By the same reasoning I would have used to show that (u1)2 and (u2)2 ≥ 0, I would show that (uk+1)2 ≥ 0, which would make - (uk+1)2 < 0, but that would mean that (u1)2+ (u2)2+ ...+ (uk)2 < 0, which would contradiction my assumption that (u1)2+ (u2)2+ ...+ (uk)2 ≥ 0. By contradiction, it would have to mean that the case for P(k+1) holds.

Granted, this proof outline itself is garbage and more or less ignores that a number times itself is positive in R, but I'm more worried about the principle itself. After showing P(0) is true, can we show that if P(k) holds then P(k+1) holds by assuming it does NOT and then arriving at a contradiction?

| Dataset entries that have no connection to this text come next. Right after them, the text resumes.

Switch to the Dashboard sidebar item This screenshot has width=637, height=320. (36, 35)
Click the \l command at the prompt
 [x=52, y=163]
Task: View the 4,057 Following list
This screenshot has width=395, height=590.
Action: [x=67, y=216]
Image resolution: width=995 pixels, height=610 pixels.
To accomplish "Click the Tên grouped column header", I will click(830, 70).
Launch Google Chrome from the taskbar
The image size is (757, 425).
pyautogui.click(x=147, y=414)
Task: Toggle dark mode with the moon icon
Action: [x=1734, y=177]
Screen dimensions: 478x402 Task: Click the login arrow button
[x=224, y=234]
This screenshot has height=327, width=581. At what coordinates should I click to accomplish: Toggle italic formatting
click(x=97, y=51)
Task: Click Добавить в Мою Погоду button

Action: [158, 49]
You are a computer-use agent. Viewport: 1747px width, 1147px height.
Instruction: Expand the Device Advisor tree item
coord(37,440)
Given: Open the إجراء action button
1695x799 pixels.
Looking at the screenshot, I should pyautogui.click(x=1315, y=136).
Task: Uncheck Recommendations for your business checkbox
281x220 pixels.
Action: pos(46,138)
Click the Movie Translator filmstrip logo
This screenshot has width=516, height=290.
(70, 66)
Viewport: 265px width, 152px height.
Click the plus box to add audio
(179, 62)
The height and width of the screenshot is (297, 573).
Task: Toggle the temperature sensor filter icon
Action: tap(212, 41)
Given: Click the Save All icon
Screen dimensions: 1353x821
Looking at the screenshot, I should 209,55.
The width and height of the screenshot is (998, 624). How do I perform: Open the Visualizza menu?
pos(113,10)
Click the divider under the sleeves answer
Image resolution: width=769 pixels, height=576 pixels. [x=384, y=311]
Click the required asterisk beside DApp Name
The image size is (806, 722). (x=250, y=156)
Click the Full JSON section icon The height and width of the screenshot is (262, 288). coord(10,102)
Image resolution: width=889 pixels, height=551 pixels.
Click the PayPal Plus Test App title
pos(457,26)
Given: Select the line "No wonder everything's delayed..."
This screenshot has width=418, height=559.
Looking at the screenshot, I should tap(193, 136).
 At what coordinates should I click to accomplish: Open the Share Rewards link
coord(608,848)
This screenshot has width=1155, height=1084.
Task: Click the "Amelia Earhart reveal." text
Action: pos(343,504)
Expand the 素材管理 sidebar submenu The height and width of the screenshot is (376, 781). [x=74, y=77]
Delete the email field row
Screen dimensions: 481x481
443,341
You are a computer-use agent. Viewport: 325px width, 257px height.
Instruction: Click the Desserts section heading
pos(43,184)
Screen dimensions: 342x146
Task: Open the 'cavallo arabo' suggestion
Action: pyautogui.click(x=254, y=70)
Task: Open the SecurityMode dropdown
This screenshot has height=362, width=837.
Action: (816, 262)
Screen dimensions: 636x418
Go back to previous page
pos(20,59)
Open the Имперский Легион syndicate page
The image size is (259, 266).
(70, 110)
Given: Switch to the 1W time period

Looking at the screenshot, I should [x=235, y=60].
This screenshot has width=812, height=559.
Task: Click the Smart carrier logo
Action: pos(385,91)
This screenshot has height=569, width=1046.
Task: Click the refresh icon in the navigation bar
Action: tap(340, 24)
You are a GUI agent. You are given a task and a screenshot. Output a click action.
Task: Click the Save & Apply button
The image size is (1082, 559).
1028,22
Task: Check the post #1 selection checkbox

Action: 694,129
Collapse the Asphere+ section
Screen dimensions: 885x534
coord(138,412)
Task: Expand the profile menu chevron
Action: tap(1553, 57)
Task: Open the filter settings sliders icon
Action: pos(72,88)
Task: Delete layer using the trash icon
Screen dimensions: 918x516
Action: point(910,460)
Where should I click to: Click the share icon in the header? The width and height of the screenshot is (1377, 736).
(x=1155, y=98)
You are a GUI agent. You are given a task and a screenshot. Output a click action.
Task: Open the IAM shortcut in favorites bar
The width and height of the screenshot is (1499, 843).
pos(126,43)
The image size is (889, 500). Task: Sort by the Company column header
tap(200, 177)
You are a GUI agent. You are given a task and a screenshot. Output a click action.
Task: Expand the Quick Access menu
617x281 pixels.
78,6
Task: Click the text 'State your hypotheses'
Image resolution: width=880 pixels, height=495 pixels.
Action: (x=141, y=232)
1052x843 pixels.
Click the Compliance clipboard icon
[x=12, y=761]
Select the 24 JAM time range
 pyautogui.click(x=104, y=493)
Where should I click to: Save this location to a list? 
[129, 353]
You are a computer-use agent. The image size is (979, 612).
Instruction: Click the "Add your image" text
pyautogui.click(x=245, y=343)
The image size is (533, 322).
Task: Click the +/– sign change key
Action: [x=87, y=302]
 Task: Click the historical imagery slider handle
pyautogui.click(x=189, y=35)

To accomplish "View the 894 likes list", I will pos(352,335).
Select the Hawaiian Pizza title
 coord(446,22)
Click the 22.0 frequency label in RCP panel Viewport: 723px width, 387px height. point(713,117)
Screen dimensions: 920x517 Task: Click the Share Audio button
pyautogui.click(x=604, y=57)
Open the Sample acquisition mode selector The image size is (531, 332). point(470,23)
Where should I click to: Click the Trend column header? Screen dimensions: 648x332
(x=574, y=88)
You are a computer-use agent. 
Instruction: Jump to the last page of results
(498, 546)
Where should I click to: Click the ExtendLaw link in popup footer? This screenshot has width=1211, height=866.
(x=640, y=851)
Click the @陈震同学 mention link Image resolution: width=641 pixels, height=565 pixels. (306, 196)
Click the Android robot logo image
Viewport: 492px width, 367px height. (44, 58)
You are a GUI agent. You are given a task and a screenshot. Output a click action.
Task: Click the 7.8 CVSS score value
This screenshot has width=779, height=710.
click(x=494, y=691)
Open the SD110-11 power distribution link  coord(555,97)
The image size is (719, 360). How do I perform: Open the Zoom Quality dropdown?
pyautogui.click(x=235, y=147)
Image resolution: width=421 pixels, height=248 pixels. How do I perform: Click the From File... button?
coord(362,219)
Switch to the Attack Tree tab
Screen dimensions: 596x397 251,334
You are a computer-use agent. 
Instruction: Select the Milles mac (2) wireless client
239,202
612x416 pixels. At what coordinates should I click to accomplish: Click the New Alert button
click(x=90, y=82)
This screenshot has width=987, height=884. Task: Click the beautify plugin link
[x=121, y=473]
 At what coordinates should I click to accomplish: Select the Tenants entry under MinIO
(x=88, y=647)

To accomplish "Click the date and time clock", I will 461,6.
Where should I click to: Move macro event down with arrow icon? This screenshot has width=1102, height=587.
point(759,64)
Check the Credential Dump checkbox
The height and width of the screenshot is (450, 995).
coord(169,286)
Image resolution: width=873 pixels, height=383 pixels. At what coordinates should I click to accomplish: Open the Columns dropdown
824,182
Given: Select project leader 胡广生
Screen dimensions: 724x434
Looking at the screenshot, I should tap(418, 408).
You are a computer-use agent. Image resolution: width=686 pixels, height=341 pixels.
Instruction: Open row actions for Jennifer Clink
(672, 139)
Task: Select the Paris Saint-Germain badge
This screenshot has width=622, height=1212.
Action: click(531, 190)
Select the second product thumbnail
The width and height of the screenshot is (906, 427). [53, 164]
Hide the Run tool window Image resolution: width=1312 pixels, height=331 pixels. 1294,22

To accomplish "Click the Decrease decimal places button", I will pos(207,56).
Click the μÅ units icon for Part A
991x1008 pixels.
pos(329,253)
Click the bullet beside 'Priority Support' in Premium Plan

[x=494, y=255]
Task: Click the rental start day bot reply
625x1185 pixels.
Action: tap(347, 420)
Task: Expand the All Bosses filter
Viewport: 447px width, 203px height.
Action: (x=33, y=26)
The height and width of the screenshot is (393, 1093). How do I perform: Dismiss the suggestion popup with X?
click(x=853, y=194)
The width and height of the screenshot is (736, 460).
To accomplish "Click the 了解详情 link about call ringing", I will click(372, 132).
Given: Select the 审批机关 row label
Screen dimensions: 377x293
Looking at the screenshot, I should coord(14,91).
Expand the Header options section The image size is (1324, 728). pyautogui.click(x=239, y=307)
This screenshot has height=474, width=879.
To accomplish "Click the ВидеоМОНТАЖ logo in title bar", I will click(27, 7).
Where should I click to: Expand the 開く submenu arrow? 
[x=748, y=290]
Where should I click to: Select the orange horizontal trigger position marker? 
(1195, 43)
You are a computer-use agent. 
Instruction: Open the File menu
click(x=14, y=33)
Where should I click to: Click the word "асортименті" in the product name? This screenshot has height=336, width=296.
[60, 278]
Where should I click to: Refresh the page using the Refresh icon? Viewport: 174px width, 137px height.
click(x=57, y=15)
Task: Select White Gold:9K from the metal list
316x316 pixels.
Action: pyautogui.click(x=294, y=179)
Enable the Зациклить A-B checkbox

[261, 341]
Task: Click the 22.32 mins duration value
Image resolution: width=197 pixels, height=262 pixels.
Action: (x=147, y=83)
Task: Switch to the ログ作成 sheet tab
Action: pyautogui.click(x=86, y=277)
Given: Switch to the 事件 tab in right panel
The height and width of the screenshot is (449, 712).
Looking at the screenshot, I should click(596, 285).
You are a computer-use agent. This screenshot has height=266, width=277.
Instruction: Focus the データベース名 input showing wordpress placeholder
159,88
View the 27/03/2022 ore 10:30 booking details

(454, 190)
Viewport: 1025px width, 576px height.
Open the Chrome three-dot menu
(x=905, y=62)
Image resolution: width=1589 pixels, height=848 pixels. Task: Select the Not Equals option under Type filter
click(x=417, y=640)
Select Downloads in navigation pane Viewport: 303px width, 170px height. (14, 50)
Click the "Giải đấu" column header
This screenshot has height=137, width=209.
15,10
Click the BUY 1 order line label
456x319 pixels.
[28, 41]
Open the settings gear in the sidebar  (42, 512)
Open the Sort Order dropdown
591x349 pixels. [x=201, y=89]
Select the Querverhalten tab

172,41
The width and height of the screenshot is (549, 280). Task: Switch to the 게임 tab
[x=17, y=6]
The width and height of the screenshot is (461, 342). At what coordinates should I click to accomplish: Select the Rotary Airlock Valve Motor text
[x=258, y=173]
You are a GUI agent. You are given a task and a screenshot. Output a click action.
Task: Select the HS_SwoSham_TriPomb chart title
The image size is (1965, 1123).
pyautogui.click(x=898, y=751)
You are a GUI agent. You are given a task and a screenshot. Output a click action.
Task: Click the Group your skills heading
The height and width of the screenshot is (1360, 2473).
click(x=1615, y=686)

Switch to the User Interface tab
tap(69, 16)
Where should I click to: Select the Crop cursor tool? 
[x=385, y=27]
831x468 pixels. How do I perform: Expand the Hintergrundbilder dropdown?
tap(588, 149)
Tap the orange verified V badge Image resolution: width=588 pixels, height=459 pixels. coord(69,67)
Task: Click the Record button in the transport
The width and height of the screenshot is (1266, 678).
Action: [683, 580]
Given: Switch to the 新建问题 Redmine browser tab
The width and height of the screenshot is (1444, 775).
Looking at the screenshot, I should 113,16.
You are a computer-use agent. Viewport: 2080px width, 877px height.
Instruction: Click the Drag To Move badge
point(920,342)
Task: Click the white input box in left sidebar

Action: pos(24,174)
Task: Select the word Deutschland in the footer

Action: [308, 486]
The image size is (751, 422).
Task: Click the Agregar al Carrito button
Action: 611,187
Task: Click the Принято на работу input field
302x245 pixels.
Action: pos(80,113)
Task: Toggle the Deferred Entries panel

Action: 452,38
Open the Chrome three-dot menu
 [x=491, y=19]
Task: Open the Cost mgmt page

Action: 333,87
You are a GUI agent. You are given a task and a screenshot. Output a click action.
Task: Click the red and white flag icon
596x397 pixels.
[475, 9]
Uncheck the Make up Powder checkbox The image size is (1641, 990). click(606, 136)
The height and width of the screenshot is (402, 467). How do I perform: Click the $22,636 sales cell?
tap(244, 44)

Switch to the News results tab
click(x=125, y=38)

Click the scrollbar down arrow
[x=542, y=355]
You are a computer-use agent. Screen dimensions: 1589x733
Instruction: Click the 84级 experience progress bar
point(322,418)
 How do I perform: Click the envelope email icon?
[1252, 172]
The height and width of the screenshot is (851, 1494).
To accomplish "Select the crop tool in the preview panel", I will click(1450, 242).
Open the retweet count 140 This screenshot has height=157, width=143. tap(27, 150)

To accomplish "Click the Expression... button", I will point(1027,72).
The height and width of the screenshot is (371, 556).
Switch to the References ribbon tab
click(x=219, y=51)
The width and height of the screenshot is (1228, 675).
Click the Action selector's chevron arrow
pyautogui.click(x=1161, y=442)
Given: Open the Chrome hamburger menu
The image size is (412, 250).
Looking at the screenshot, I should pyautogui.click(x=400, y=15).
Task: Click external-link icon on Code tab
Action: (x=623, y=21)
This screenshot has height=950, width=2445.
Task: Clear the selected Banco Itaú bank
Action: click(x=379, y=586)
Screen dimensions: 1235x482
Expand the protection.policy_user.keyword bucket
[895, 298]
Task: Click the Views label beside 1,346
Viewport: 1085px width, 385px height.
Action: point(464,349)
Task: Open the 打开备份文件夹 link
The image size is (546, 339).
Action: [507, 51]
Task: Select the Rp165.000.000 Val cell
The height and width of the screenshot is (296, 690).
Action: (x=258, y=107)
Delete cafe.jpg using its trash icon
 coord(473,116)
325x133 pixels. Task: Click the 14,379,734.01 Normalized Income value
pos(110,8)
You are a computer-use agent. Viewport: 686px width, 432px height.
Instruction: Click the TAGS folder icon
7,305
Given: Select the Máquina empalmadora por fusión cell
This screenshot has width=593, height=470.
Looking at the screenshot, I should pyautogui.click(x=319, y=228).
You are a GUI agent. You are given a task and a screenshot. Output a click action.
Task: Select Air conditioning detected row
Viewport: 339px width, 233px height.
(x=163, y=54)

Also, if you want to critique/correct my "fake" proof please do. Thanks and sorry for this weird and all over the place question.

2. Mar 21, 2016

### andrewkirk

Yes you can do that.
$P(k)\wedge \neg P(k+1)\Rightarrow \bot$ is logically equivalent to $P(k)\Rightarrow P(k+1)$, by the use of the inference rules
- Reductio Ad Absurdam (RAA); and
- Conditional Proof (CP)

which you can see in this list of inference rules.

3. Mar 21, 2016

### Red Goose

Sure. The law of contradiction is fundamental. So long as you are using it properly (for instance, you must actually prove the contrary to be impossible, not disprove one counter-example) then you're good to go.

You don't need the rules of squared numbers in R, we get that fact simply from your assumption. You don't need to prove your antecedent true.

This all looks great. Well done. Only thing I would suggest you change (and its a minor detail) is to specify that you are doing a proof by contradiction in your declarative statement. Instead of saying "Assume that (u1)2+ (u2)2+ ...+ (uk)2 ≥ 0 holds and that (u1)2+ (u2)2+ ...+ (uk)2 + (uk+1)2 < 0." say "Assume by way of contradiction that (u1)2+ (u2)2+ ...+ (uk)2 ≥ 0 holds and that (u1)2+ (u2)2+ ...+ (uk)2 + (uk+1)2 < 0."

4. Mar 22, 2016

### Battlemage!

Thanks for the responses. I was a little iffy on that probably because induction isn't my strong suit. Also I am glad to know I can state exactly what I'm doing without losing the proper language of a proof (something I am definitely still learning).

Incidentally I just realized my "test proof" is a proof that the dot product of a vector u and itself is always greater than or equal to zero. Because obviously each component times itself and then summed up over all all the indices would look exactly like the above.